ベセント氏はXへの投稿で、FRBの海外・国際金融当局(FIMA)向けレポファシリティーが7月31日の協調行動で利用されたことを示唆した。この協調行動は日本の財務省とトランプ大統領も確認している。

    ベセント氏は「FIMAレポファシリティーは重要なバックストップだ。今後数カ月で拡充するよう促すべきだ」と述べた。

    FIMAレポファシリティーは新型コロナウイルスのパンデミック(世界的大流行)危機の際にFRBが創設した制度で、ニューヨーク連銀に米国債を預けている国が最大600億ドルのドル建て融資を最長7日間受けられる制度。
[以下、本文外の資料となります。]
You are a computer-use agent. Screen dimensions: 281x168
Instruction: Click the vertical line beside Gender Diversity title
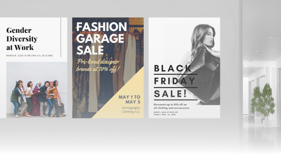[61, 37]
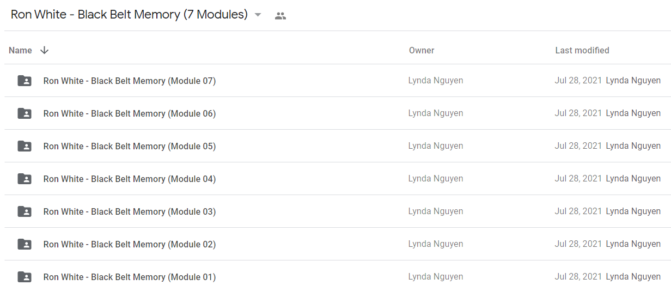Select the Black Belt Memory (Module 04) row name

pyautogui.click(x=130, y=179)
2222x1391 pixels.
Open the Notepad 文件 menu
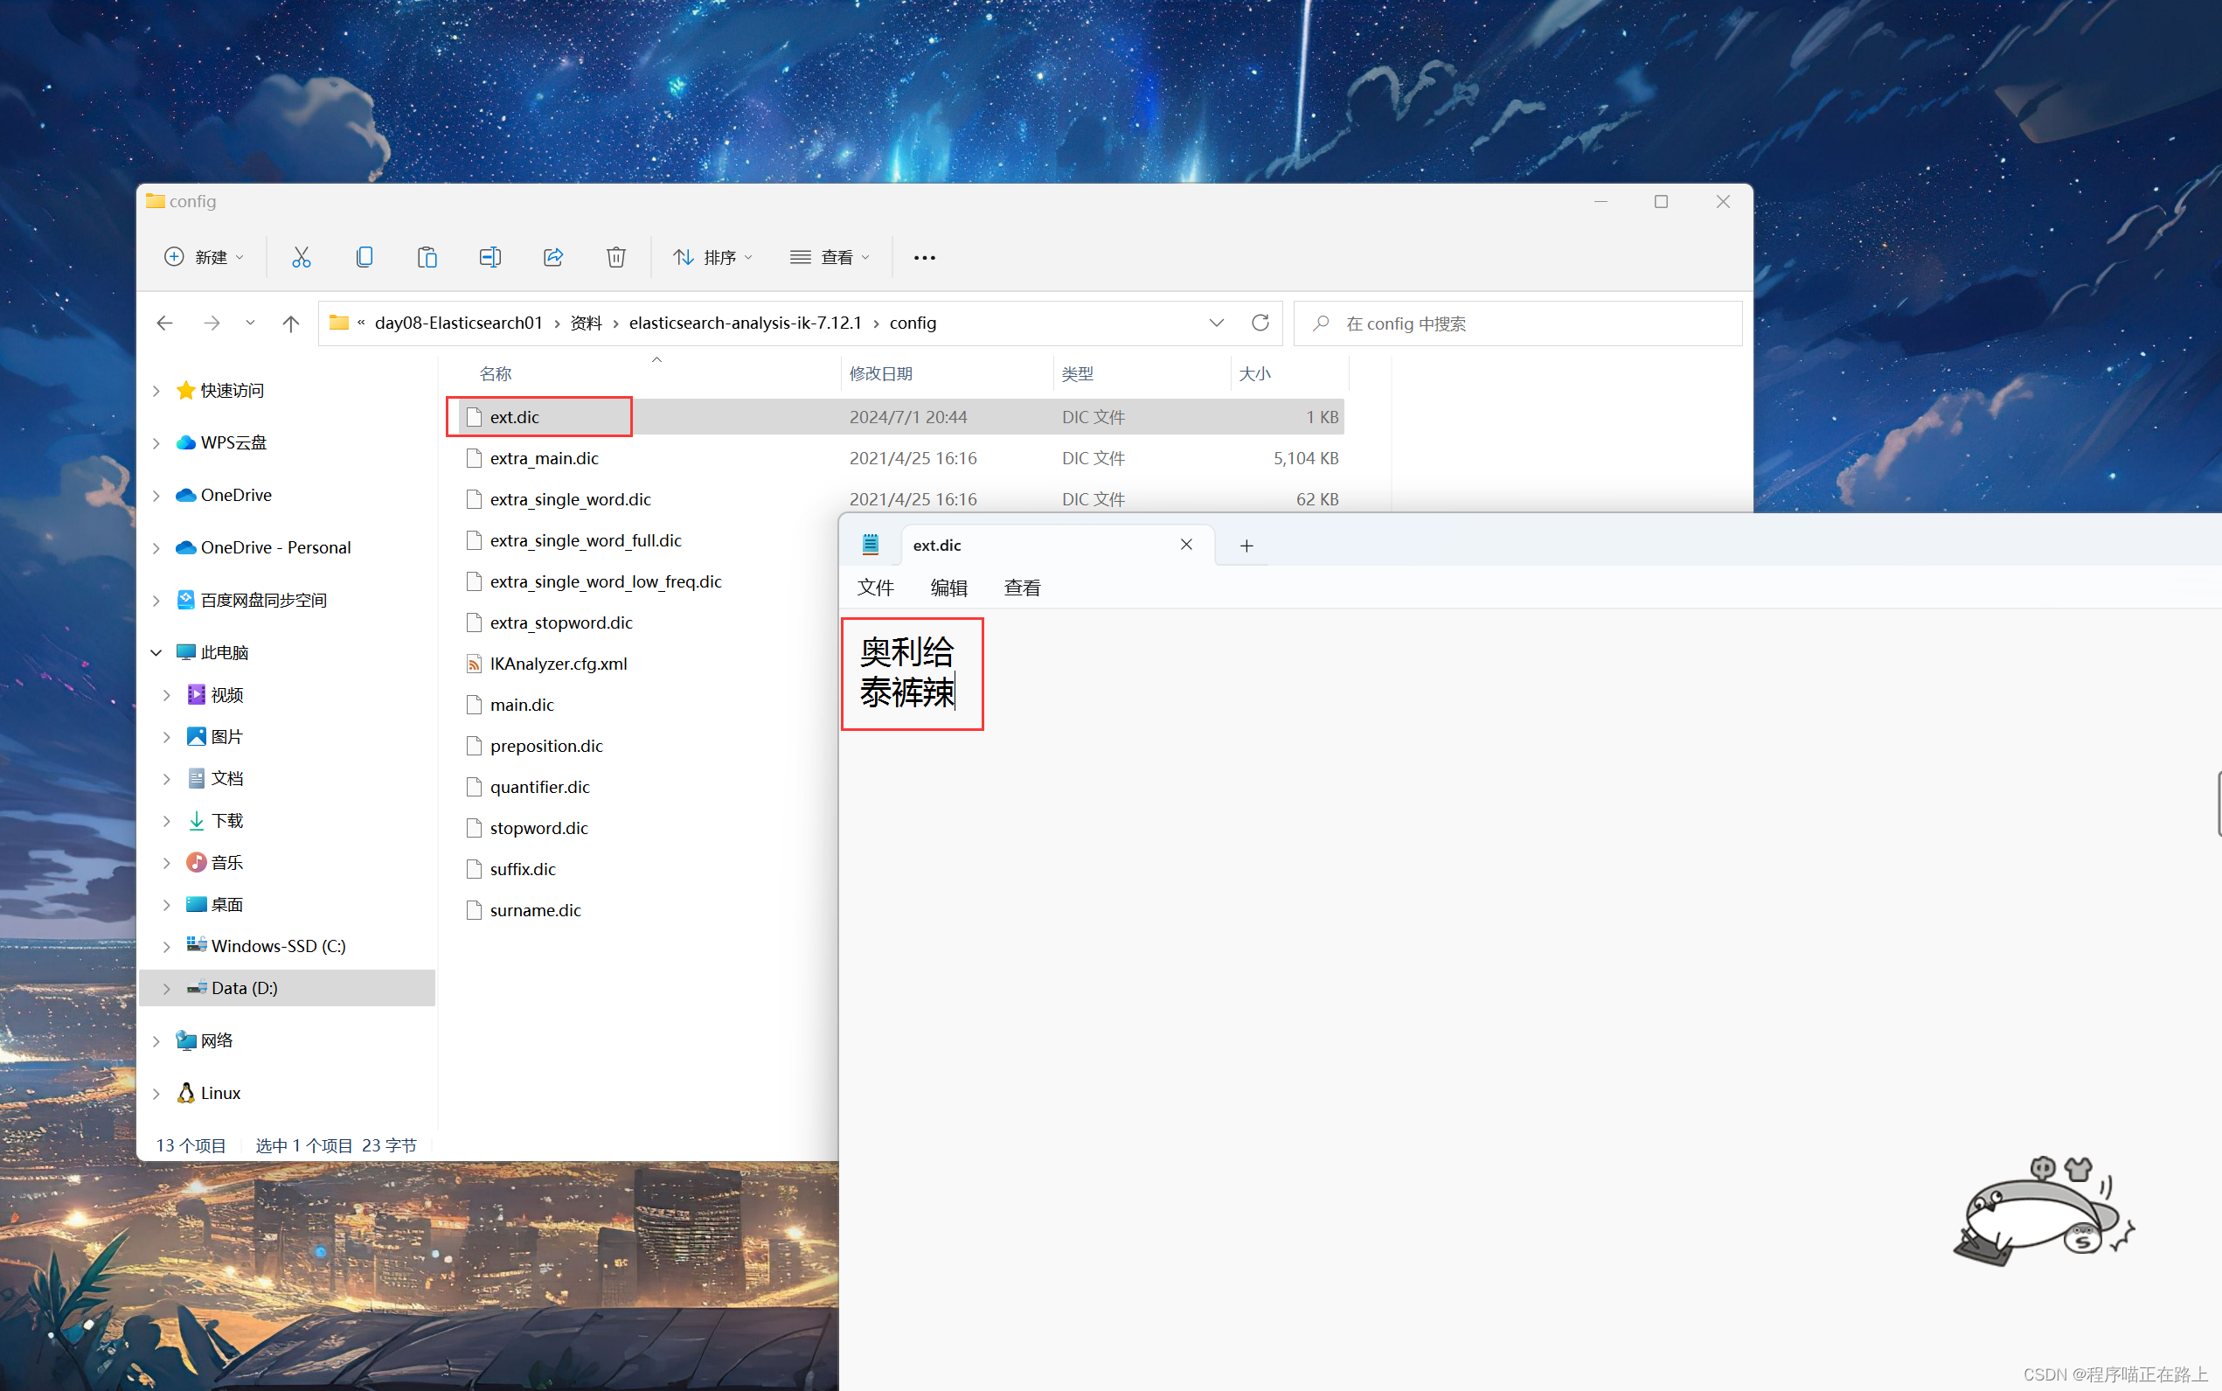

金利は通常、公開市場のレポ金利を上回る水準に設定されているため、利用は市場のストレス時に限られると想定されている。

    FIMAはFRBの金融政策決定機関である連邦公開市場委員会(FOMC)によって設立されており、貸出条件や構造の変更にはFOMCの承認が必要となる。次回のFOMCは9月中旬まで予定されていない。ウォーシュFRB議長は定例会合外の電話会議を招集することもできるが、こうした会議は通常、金融危機の際にのみ開かれる。

    米財務省のデータによると、5月末時点で日本は1兆1400億ドルの米国債を保有しており、外国では最大、FRBに次ぐ2番目の保有規模となっている。FIMAの活用により、日本は保有米国債を実際に売却せずに円買いのための資金を調達できる可能性がある。米国債の売却は、FRBが先週金利を据え置いた後に上昇した債券利回りをさらに押し上げる恐れもある。
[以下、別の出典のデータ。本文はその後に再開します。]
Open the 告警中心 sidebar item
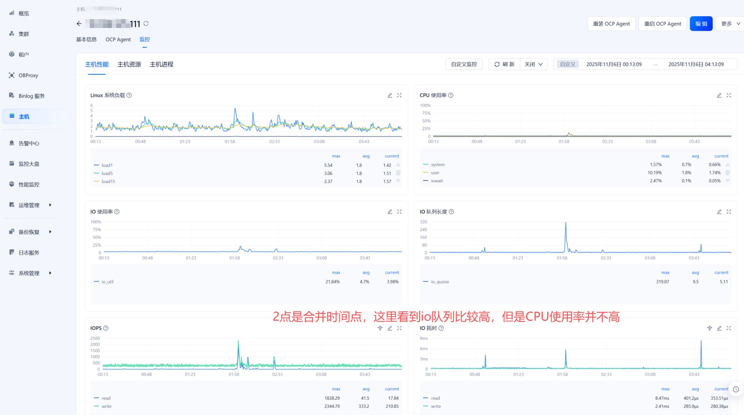The height and width of the screenshot is (415, 744). (29, 143)
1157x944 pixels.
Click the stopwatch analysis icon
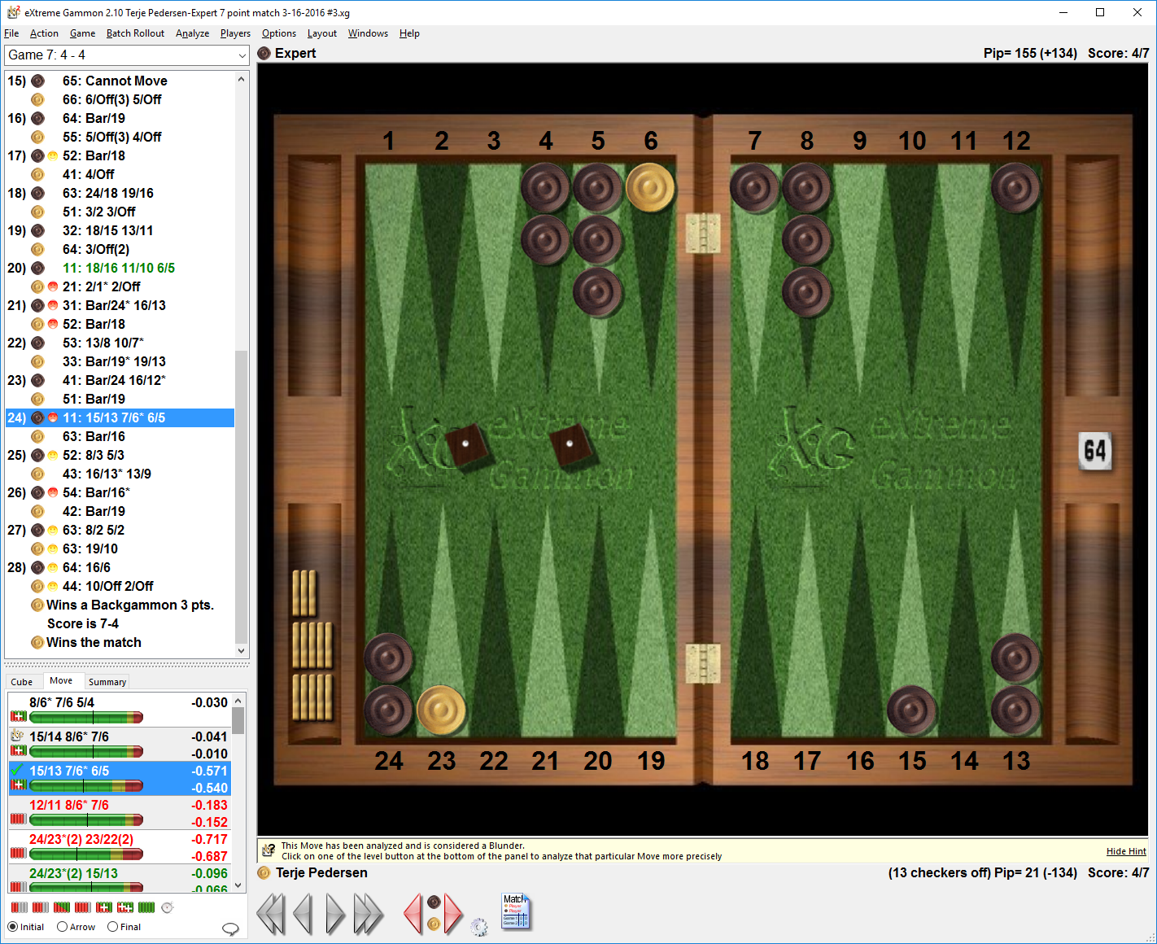click(168, 907)
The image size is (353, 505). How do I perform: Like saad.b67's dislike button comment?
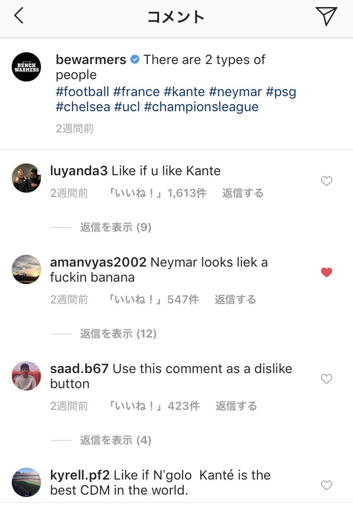[x=326, y=379]
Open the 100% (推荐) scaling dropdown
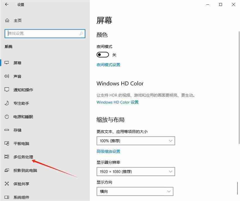This screenshot has width=240, height=201. pyautogui.click(x=136, y=141)

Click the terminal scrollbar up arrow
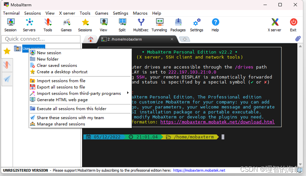[x=300, y=46]
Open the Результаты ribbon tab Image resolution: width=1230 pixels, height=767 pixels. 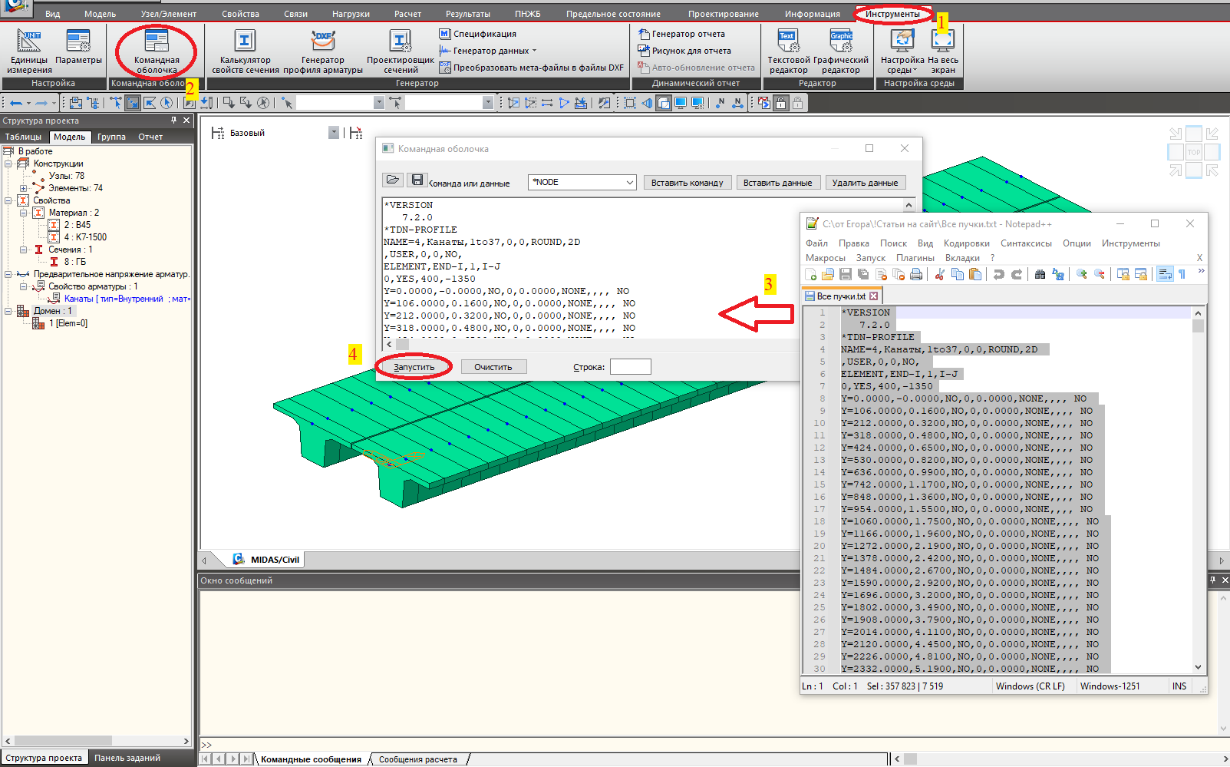467,14
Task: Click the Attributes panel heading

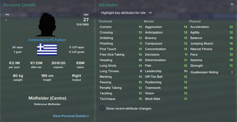Action: [108, 5]
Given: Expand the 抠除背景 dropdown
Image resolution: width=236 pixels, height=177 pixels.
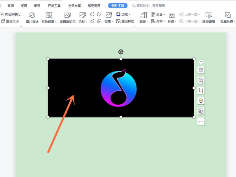Looking at the screenshot, I should [x=49, y=21].
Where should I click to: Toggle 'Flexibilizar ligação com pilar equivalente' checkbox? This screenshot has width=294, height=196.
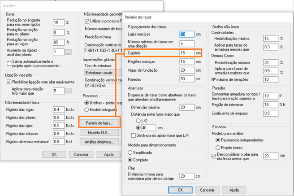(x=9, y=82)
    FRBの最新データによると、外国の中央銀行や通貨当局は現在、ニューヨーク連銀に3兆ドル弱を預けており、うち約2兆6500億ドルが米国債だ。

<高市政権の方向性を評価>

    ベセント氏は、日米の協調介入が円相場の無秩序な動きに対処したと述べた。

    トランプ政権は「円の大幅な過小評価を是正するための日本の断固とした市場・金融措置」を強く支持すると表明した。

    その上で、米財務省が引き続き状況を注視し、日本の財務省および日銀と緊密に連絡を取り合っているとし、「さらなる協調介入への参加をためらわない」と述べた。

    ベセント氏はまた、高市早苗首相率いる日本の政権を称賛し、「15年近くにわたる強力な刺激策が持続的で強固な経済の基盤を生み出しており、アベノミクスはエキサイティングな新しい段階に入ろうとしている」と述べた。